In the nursing home industry — the most regulated sector in America — The Key West Health and Rehabilitation Center has pulled off what even state regulators consider a rare, if not impossible feat: AHCA found no deficiencies in its most recent annual health inspection, which occurred in September 2013. “The first health inspection in 2011 had 13 deficiencies; the 2012 inspection had 11 deficiencies, and ours had zero deficiencies,” Defresne said.

This is not easy, according to Defresne, who credits her staff for keeping deficiencies to zero. “Six or seven Agency for Health Care Administration walk in through the front doors, each with a laptop. They see how clean the building looks and feels; if they don’t see anything wrong and don’t see any environmental issues such as smells, dirty spots, wires hanging — anything that begs the question what’s wrong with the picture — then they continue on.

“They’ll ask patients, president of the residents’ council, they ask family members if they like the place, is it clean, are the patients being fed appropriately, are the residents happy? If they get no complaints, they then interview the staff, asking them, ‘Are you happy working here?’ and ask them if there are any issues they feel the building has, do you like management, do they treat you with respect?”

Inspectors then reviewed patient paperwork, medication reporting, reviewed each patient’s written care plan, inspected the kitchen facilities and bathrooms, sought to discover if possible sources of infection existed — but found no health deficiencies, DeFresne said.

The inspectors were surprised when they could not come up with any health deficiencies, DeFresne said. Before she knew the results of the inspection, she assembled her staff so they could hear from inspectors where improvements were needed. “The inspectors introduced themselves and said, ‘We have found no health deficiencies,'” DeFresne said. “I thought, ‘I didn’t hear her right.’ We all stood and screamed and cried and a couple of the surveyors were crying; they had participated in the closure of the building,” DeFresne said. “Only a handful of nursing homes in the state earn that.”

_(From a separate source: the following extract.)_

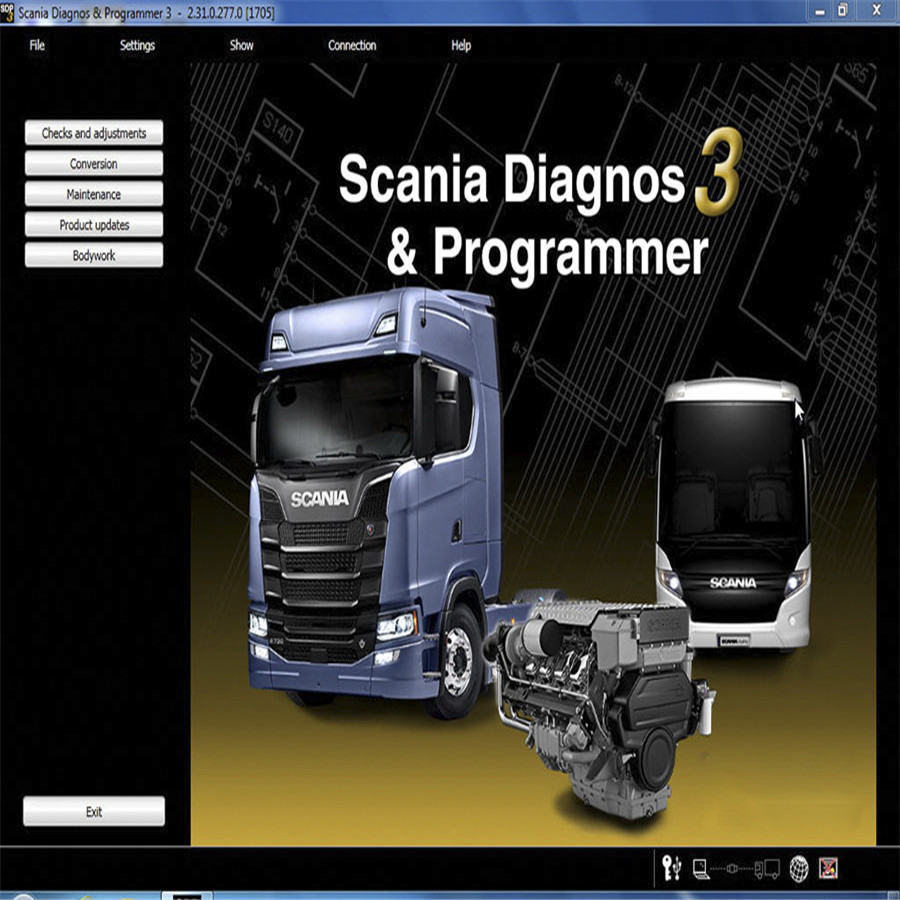Click the globe network icon
Image resolution: width=900 pixels, height=900 pixels.
point(799,868)
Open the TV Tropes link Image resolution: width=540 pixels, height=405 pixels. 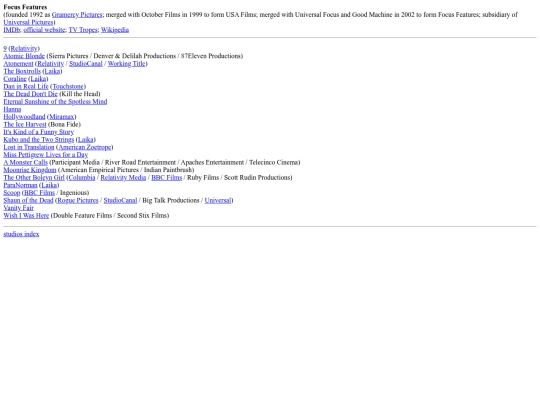coord(83,30)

John Padget, who sits on the Lower Florida Keys Hospital District Board, which leases the land on which the Lower Keys Medical Center and the rehabilitation center sit, said he and other hospital district board members are satisfied that the rehabilitation center is on track. “What is in place now in that facility is a million miles from where it was when it was closed down,” Padget said. “It’s a story the community needs to hear. There are a lot of dedicated people over there making sure local families can find long-term care locally.”

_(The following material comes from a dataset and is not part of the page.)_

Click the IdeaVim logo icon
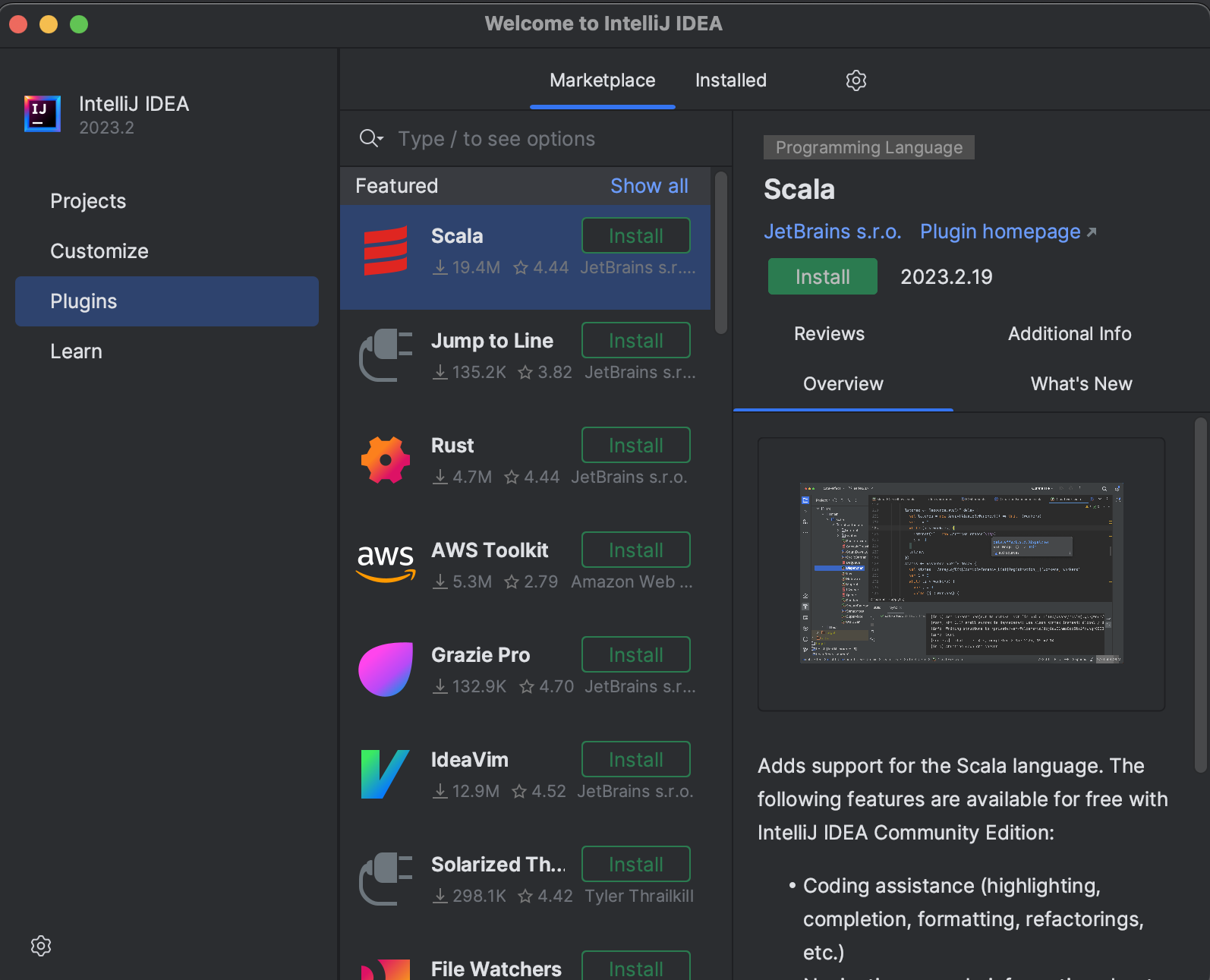 [x=386, y=774]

The second floor serves as home for residential patients while the first floor serves patients recovering from accidents, strokes, and other shorter-term problems. The center performs outpatient physical therapy, occupational therapy, and speech therapy, DeFresne said.

The facility isn’t without problems, however, DeFresne said. The facility needs more certified nursing assistants, a tough slot to fill in the Keys.”We need to hire six CNAs,” she said. “We’re not understaffed–we have 103 staff members and 106 residents–but we do need to fill those positions.” The jobs posted on the facility’s website, http://www.keywesthealthandrehab.com.

The administrator’s staff trains applicants, who are required to pass a written test; applicants also can call 305-296-4888 to ask about the CNA certification. The facility also relies heavily on volunteers, she said.

DeFresne, who has a law degree from University of New Hampshire Law School and has four grown children, served as administrator of a 24-hour skilled nursing facilities in Melbourne, Fla., before coming to Key West.

Key West Health and Rehabilitation is owned and operated by Senior Care Group LLC, of Tampa.